### Instruksi Tugas:
Tulis ulang seluruh teks tentang MRSA di bawah ini tanpa mengubah satu huruf pun.

### Teks yang Dikaji:
══════════
Reservoir MRSA dapat berasal dari kolonisasi dan proses infeksi. Dilaporkan
kolonisasi dan infeksi MRSA pada seseorang berkaitan erat dengan jumlah pasien
yang mempunyai MRSA saat perawatan. Hal ini menyebabkan pentingnya
identifikasi dini guna melakukan isolasi dan pengendalian infeksi. Penapisan
dilakukan minimal setiap minggu dengan pengambilan sampel dari hidung dan
perineum. Jika didapatkan hasil positif maka sebaiknya dilakukan isolasi pasien
namun hal ini dianggap sama efektifnya dengan pengaturan penggunaan antibiotik.
Eradikasi kolonisasi MRSA tidak banyak diyakini efektifitasnya, namun mupirosin
topikal dapat mengurangi jumlah kolonisasi. Penularan melalui faktor lingkungan
perlu menjadi perhatian tersendiri dan kemampuan S.aureus hidup saat berada
dilingkungan menentukan transmisi cara ini. Beberapa penelitian melaporkan
kemampuan hidup mikroorganisme ini pada lingkungan rumah sakit dapat bertahan
dalam 24 jam bahkan jika berada pada material poliester dan polietilen akan bertahan
56 hari dan 90 hari. 1,2,5
Kesimpulan
S.aureus merupakan mikroorganisme patogen yang sering menjadi penyebab infeksi.
══════════
### Catatan yang Disediakan:

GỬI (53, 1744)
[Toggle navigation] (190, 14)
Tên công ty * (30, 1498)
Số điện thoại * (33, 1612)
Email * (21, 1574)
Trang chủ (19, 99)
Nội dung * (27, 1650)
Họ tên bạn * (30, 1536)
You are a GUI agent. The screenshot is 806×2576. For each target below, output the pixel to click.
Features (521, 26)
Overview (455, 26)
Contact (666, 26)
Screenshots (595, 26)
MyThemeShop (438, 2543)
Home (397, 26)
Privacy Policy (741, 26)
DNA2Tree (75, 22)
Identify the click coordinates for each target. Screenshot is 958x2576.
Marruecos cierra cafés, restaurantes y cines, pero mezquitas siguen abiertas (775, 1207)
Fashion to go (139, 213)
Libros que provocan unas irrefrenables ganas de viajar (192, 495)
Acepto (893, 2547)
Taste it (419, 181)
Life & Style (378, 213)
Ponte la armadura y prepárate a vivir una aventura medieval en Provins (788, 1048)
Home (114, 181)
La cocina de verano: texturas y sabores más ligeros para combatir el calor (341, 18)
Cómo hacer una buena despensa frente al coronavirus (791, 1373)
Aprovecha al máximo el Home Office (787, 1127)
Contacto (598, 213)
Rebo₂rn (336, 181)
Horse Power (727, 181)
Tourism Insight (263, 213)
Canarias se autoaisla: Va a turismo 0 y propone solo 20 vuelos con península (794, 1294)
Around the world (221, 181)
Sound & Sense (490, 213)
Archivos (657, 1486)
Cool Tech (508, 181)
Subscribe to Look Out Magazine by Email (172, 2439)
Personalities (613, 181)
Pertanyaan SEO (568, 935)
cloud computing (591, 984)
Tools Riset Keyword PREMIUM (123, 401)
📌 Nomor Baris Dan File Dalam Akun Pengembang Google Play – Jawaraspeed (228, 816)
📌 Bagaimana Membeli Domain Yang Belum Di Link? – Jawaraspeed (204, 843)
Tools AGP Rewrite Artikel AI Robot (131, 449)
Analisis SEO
══════════
### Jawaban Tugas:
Reservoir MRSA dapat berasal dari kolonisasi dan proses infeksi. Dilaporkan
kolonisasi dan infeksi MRSA pada seseorang berkaitan erat dengan jumlah pasien
yang mempunyai MRSA saat perawatan. Hal ini menyebabkan pentingnya
identifikasi dini guna melakukan isolasi dan pengendalian infeksi. Penapisan
dilakukan minimal setiap minggu dengan pengambilan sampel dari hidung dan
perineum. Jika didapatkan hasil positif maka sebaiknya dilakukan isolasi pasien
namun hal ini dianggap sama efektifnya dengan pengaturan penggunaan antibiotik.
Eradikasi kolonisasi MRSA tidak banyak diyakini efektifitasnya, namun mupirosin
topikal dapat mengurangi jumlah kolonisasi. Penularan melalui faktor lingkungan
perlu menjadi perhatian tersendiri dan kemampuan S.aureus hidup saat berada
dilingkungan menentukan transmisi cara ini. Beberapa penelitian melaporkan
kemampuan hidup mikroorganisme ini pada lingkungan rumah sakit dapat bertahan
dalam 24 jam bahkan jika berada pada material poliester dan polietilen akan bertahan
56 hari dan 90 hari. 1,2,5
Kesimpulan
S.aureus merupakan mikroorganisme patogen yang sering menjadi penyebab infeksi.